- The Washington Times - Wednesday, December 8, 1999

The spectacle of first brother Roger Clinton singing on stage in Pyongyang was almost enough to make one long for the good old days of Billy Carter. Presidential siblings have a unique ability to embarrass their famous kin, and young Roger has proven himself second to none.
There the president’s brother was on Sunday in of all unlikely things a North Korean pop concert in the Stalinist dictatorship’s capital, crooning away with a backup group of three lovely South Korean singers in snazzy red gowns. As Mr. Clinton flailed away on stage in the cavernous symphony hall, the North Korean dignitaries looking on were every bit as stony faced as Hillary Clinton listening to Suha Arafat slandering the Israeli government. Perhaps they, too, had problems with the translation. Perhaps they would have preferred Duke Ellington instead. Who knows?
During the latter part of the concert, the audience did break out briefly into song, that favorite North Korean standby, “Our Wish is Unification.” In the annals of people-to-people contacts, this has to be one of the stranger ones.
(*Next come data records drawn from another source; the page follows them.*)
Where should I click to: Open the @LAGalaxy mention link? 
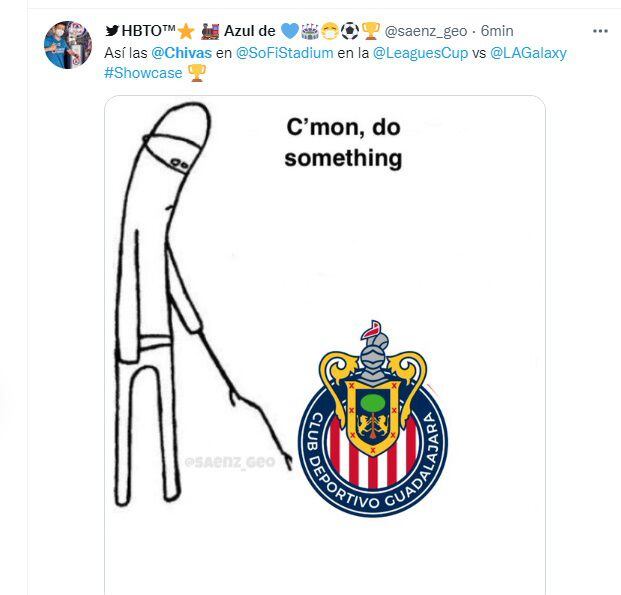[x=528, y=53]
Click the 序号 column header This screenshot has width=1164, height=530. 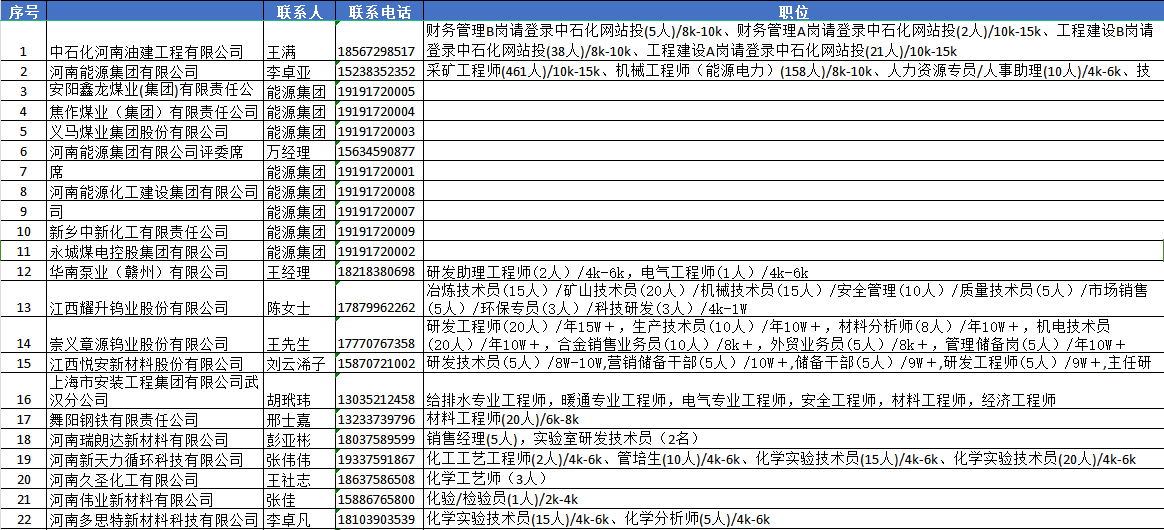23,11
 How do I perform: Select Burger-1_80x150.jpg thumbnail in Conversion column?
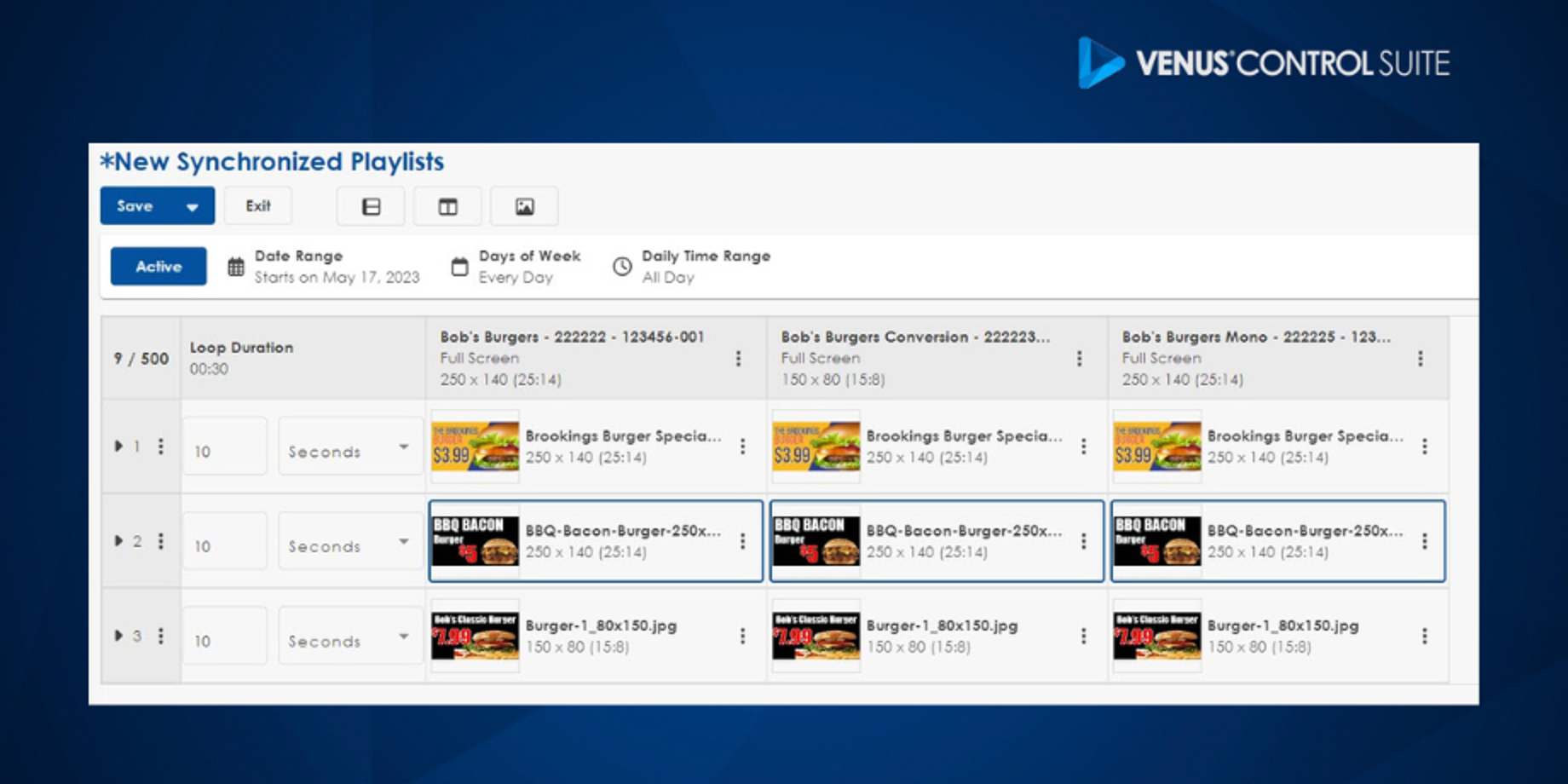(816, 637)
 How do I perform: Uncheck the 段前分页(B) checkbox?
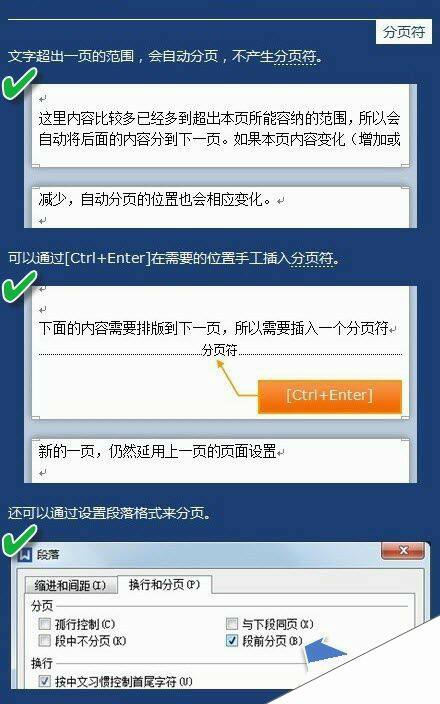pyautogui.click(x=232, y=640)
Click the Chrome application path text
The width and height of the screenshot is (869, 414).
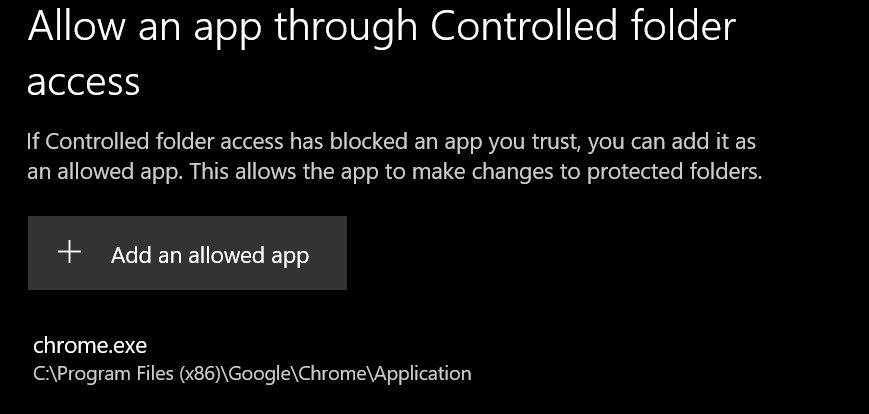[252, 374]

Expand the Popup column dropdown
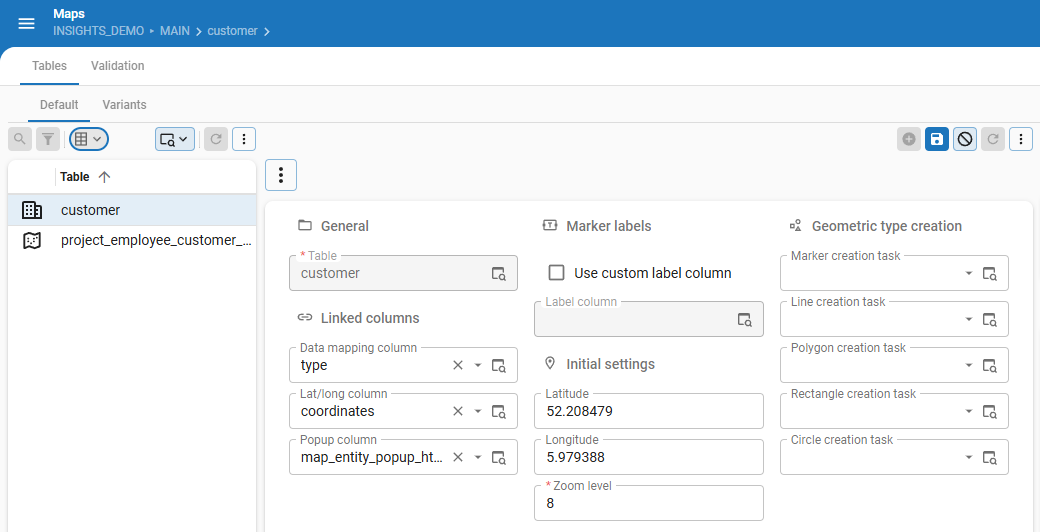(478, 457)
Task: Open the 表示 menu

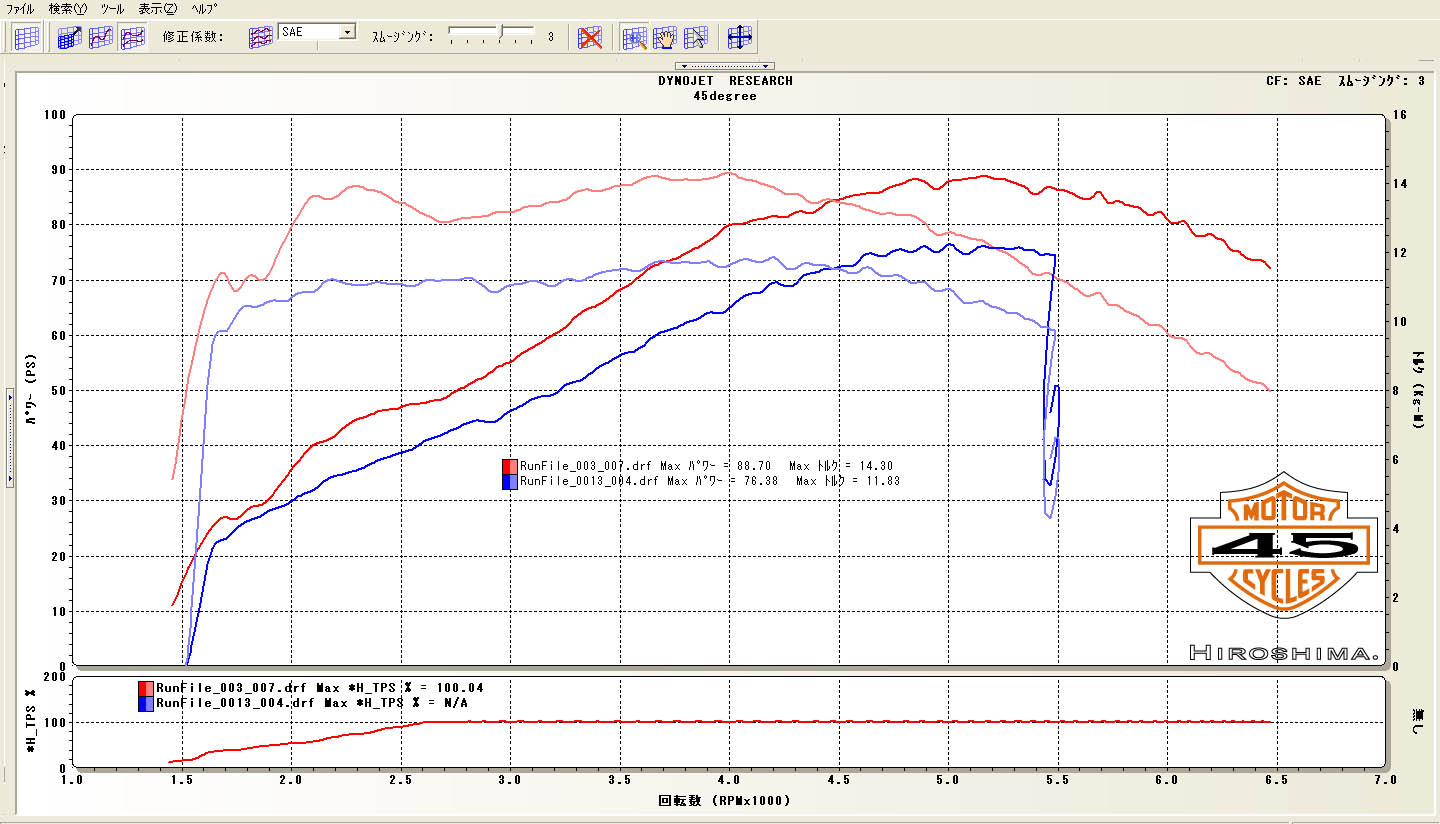Action: [x=156, y=8]
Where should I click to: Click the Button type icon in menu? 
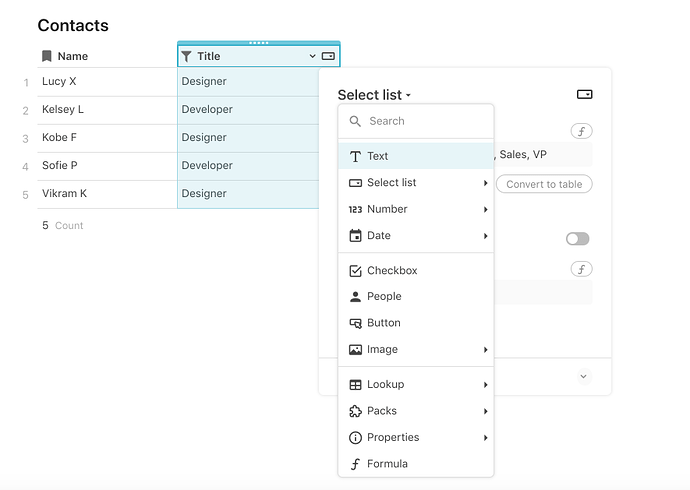click(355, 323)
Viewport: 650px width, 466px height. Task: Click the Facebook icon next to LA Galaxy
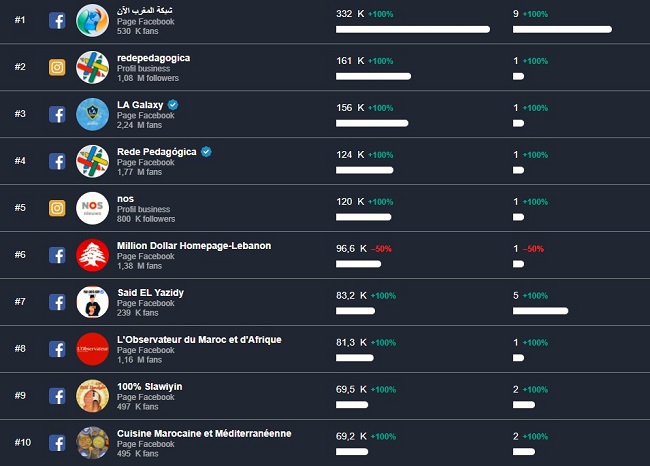(57, 114)
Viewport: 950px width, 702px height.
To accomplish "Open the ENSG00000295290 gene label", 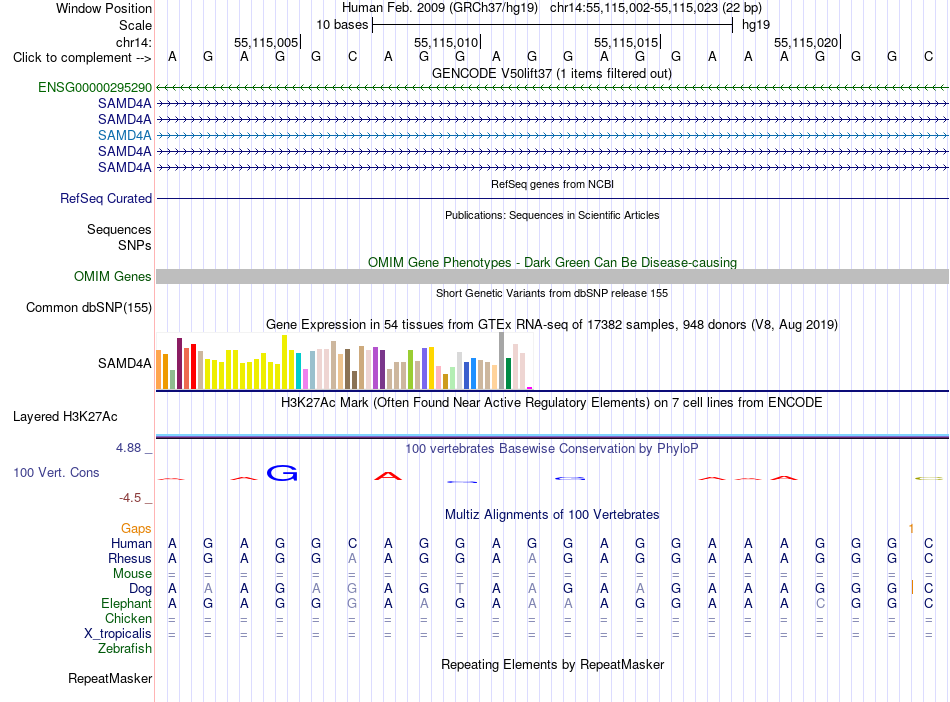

Roger Clinton, who had been invited by the Korea Asia-Pacific Peace Committee, a North Korean trade organization (a contradiction in terms, surely), left no doubt about his excitement on this occasion. He thanked the leadership of North Korean President Kim Jong-il, South Korean President Kim Dae-jung, and last but not least the leader of the Free World, his brother and our president, for making it happen. Later the younger Mr. Clinton stated on television that he was proud to have made such bold statements in a place like Pyongyang. Well. On Saturday, Roger Clinton went to the birthplace of the late Great Leader Kim Il-sung, the man responsible for the Korean War, and looked around “with deep interest” at the life story of one of the world’s great tyrants. He was also shown on television bowing his head respectfully to a statue of Kim.
Now, the Clinton administration is pursuing a warming trend in relations with North Korea. This may or may not be wise; more often than not, the North Koreans do not reciprocate our pleasant overtures and boom belligerent rhetoric at the South or pursue missile and nuclear programs that threaten regional security.
But for some reason, the administration did not rush to take credit for Roger Clinton’s antics. The State Department washed its hands and White House spokesman Joe Lockhart played down the significance of the trip as “nothing more than a cultural exchange.” What’s the matter? Don’t they like his singing either?